Aussies in command
MELBOURNE, Australia (AP):
Mitchell Johnson hit a confident half-century to steady Australia to 440-8 and a 284-run lead over Sri Lanka at stumps yesterday following a middle-order collapse on the second day of the second Test.
Johnson followed his four wickets on the first day with an enterprising knock of 73 with six boundaries after Sri Lanka claimed three wickets for just four runs before tea.
Michael Clarke earlier brought up his 22nd Test century and first at the Melbourne Cricket Ground after becoming Australia's highest-ever run scorer in a calendar year.
Clarke reached his batting milestone when he got to 56 shortly before lunch. His total for the year is now 1,595, eclipsing recently retired Ricky Ponting's previous record of 1,544 in 2005.
"To me, Ricky Ponting is one of the all-time greatest players Australia's ever had, so to beat Ricky at something is a fantastic achievement, so I'm very proud," Clarke said.
"It's always nice to make runs and even nicer to make a century for Australia and put us in a pretty good position," Clarke said.
"I thought the boys played really well today - Shane Watson was outstanding, Mitchell Johnson was really good at the back end of the day."
Clarke and Watson shared a 194-run partnership until the Australia captain edged a Shaminda Eranga (2-106) delivery with the new ball to Mahela Jayawardene at third slip for 106.
Watson fell for 83 in the next over when he hooked a lofted shot off Dhammika Prasad (3-102) to the waiting hands of Thilan Samaraweera at deep square leg.
Matthew Wade added just one run before becoming Prasad's third victim of the Test, caught by Eranga (2-106).
David Hussey made 34 in a 61-run, seventh-wicket stand with Johnson before falling to a superb one-handed, diving catch by Rangana Herath at the boundary off a Tillakaratne Dilshan (1-38) ball.
Johnson and Peter Siddle (13) put on a 58-run partnership for the eighth wicket until Siddle fell just before stumps.
Sri Lanka are likely to start their second innings at least 300 runs behind Australia, and Sri Lanka batting coach Marvan Atapattu said he expects the line-up to show significantly more discipline than in their 156-run first innings effort.
"We've got the capability, we've got the batsmen who are capable enough to make big scores and get us some good partnerships going," Atapattu said. "Hopefully, they will put it right in the next innings they bat."
After resuming on the overnight score of 150-3, Clarke made a watchful start before loosening his strokes against a tame Sri Lankan attack.
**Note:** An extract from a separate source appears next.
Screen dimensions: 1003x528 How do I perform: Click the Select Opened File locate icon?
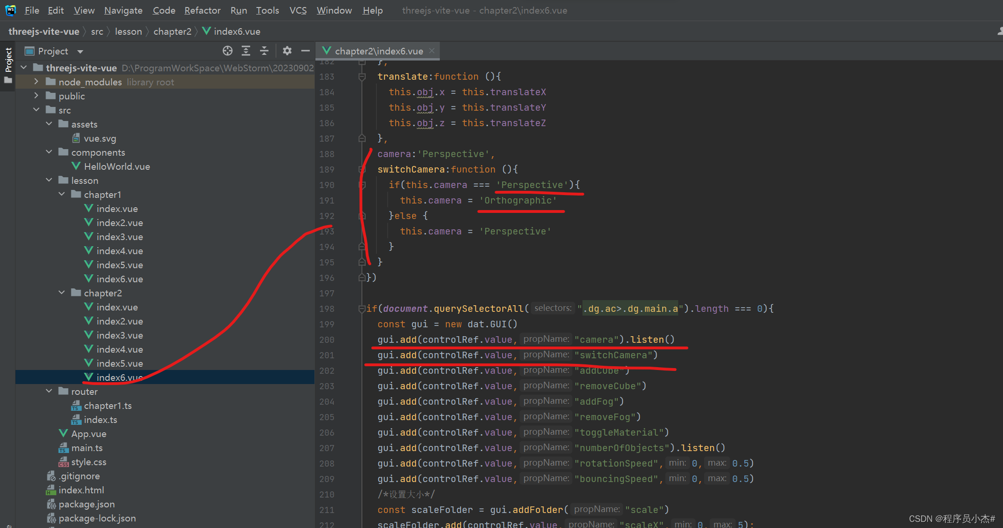tap(228, 51)
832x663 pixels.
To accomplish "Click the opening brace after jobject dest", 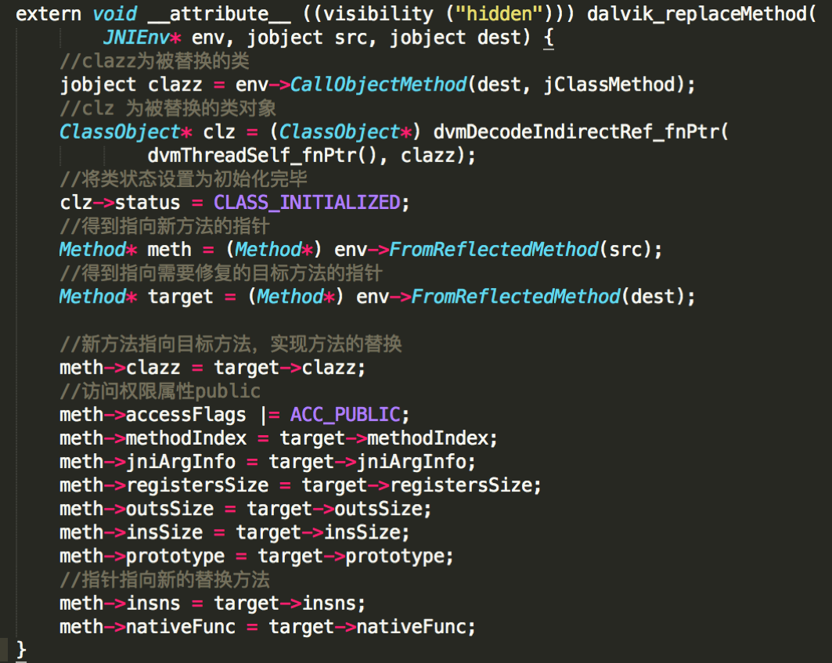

He timed 14 boundaries, showing little sign of the hamstring strain sustained in the first Test at Hobart.
One of Clarke's fours came courtesy of an error when Eranga fielded a straight drive off his own delivery only to beat Kumar Sangakkara behind the wicket with a return that carried to the boundary.
Sri Lanka's injury woes worsened on the second morning when paceman Chanaka Welegedara pulled up while running in to bowl to Clarke and limped from the field. He left the grounds for scans on his hamstring.